I volontari distribuiscono acqua, risolvono piccoli-grandi
problemi. Tutti, all'arrivo, sono stati rifocillati e hanno
avuto indumenti puliti. Ma Ismail, sei anni, ha calzoncini due
taglie più grandi della sua e non può camminare perché se li
perde. Non c'è una cintura per lui, ma una corda di nailon
risolve, per ora.
I cinque volontari hanno compiti diversi (due sono qui per
documentare con immagini una situazione quotidiana che ha
dell'incredibile), ma tutti fanno tutto: urge un pacco di
pannolini, bisogna correre con acqua fresca e bustine di
integratori: nella stazione un giovane migrante si è sentito
male, alcune donne chiedono insistentemente un velo per coprire
i capelli, secondo i dettami della loro religione. Marinella e
Italo si dedicano in particolare ai bambini: hanno aperto le
loro valigie piene di tesori: bolle di sapone, palline colorate,
giocattoli di ogni forma, un tamburello, una fisarmonica… Piano
piano i bambini si avvicinano, rispondono ai sorrisi. Poi il
gioco li conquista e loro conquistano i volontari. E quando
finalmente i loro occhi brillano senza più ombre e il sorriso è
divenuto una risata argentina, volontari e genitori si guardano
senza parlare e non sia sa chi sia più commosso.
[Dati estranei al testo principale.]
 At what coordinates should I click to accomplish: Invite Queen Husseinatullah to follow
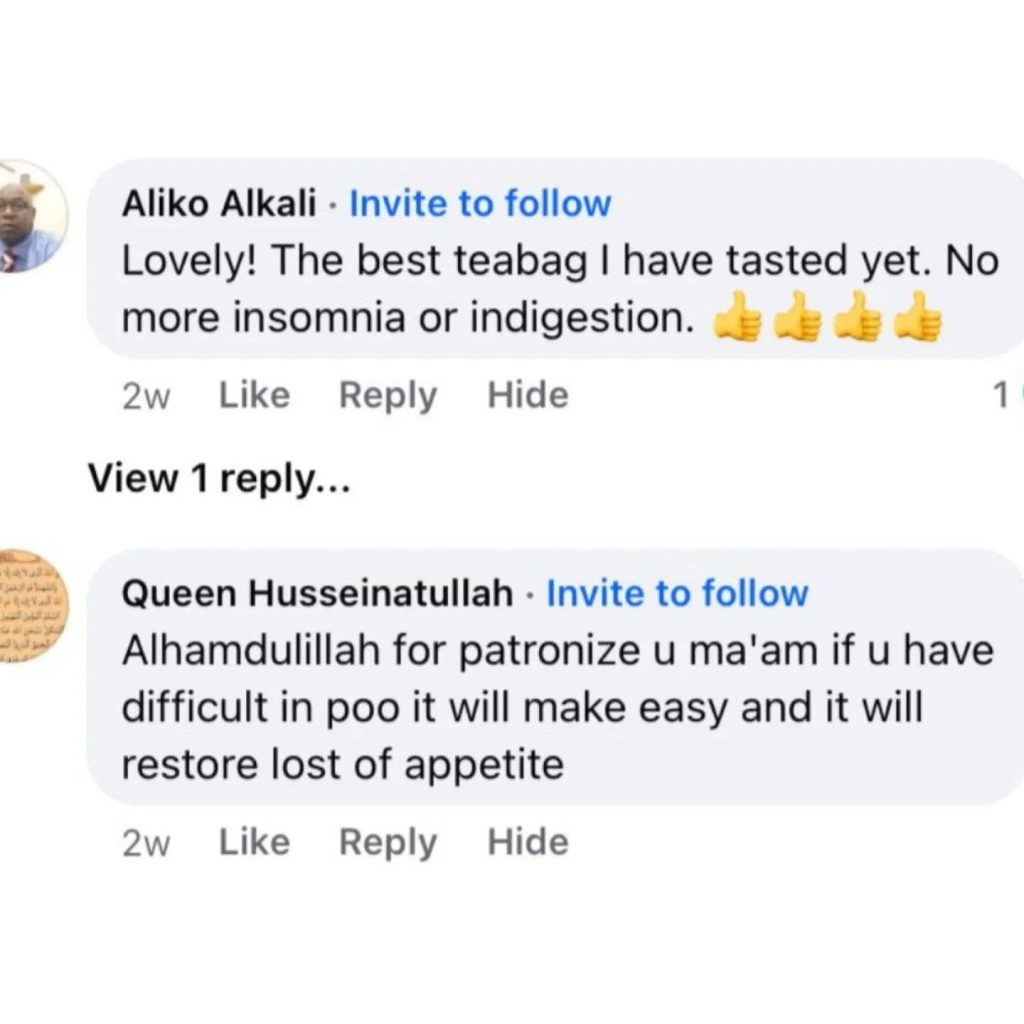click(677, 594)
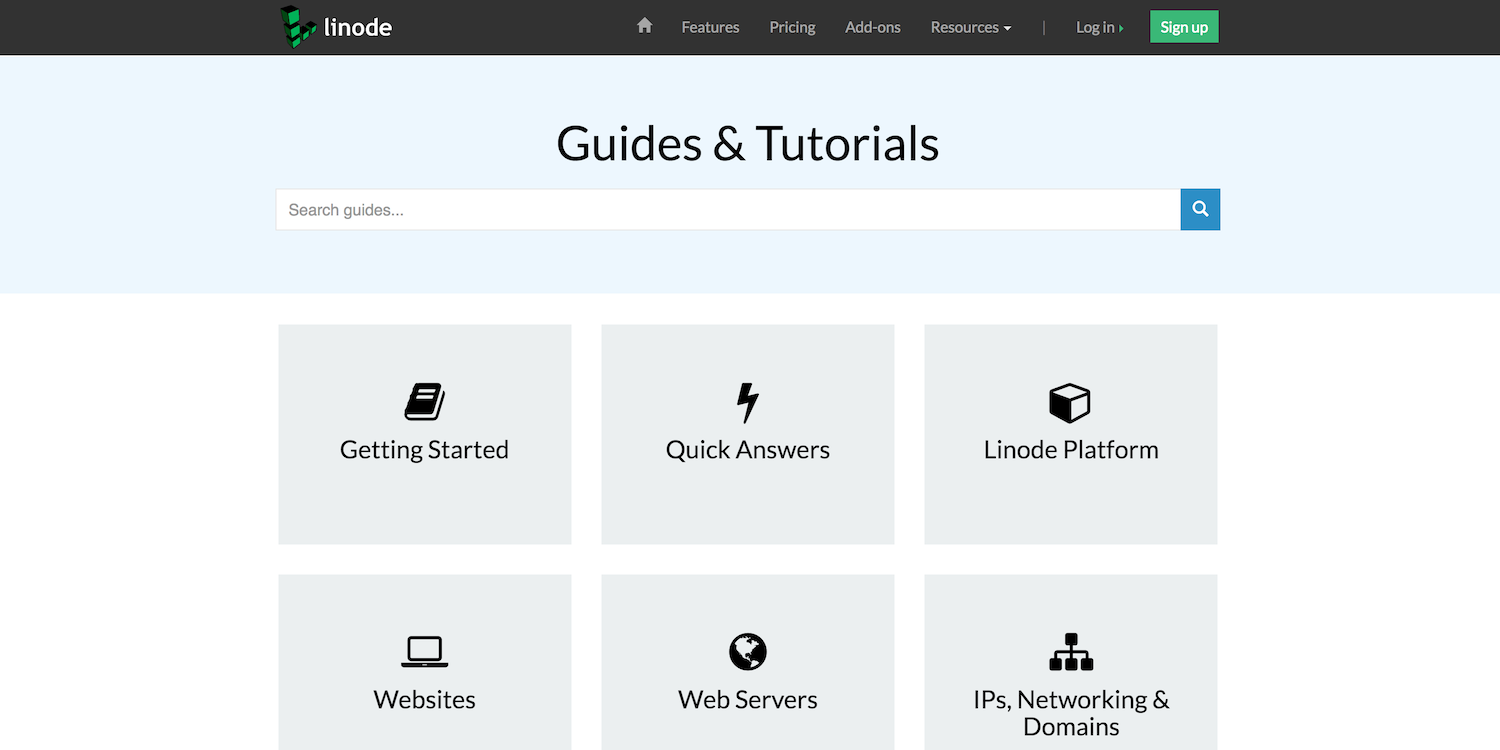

Il camper della "Scuola di pace" attira l'attenzione dei
migranti ma anche quella della piccola mafia maghrebina che
staziona nei giardinetti e che vorrebbe "gestire" a modo suo la
disperazione di chi è sopravvissuto al viaggio. La presenza dei
volontari che si è aggiunta a quella di Nawal - minacciata più
volte anche in questi giorni ma niente affatto intimidita - li
infastidisce assai. Così uno di loro intercetta Paolo, l'altro
cineoperatore, e spiega agli "amici di Nawal" che farebbero bene
ad andarsene da lì e non occuparsi dei problemi di viaggio dei
migranti. Con un breve consulto viene deciso di dare meno
nell'occhio, ma di continuare a svolgere l'attività della
associazione. Come al solito, con poche persone e pochi mezzi.
Ma va bene anche così. Come ha dimostrato quella bambina che al
momento di avviarsi verso il binario ha guardato Marinella e con
tono implorante le ha sussurrrato: "Safri maana". Nawal ha
tradotto. Significa: "Viaggia con noi".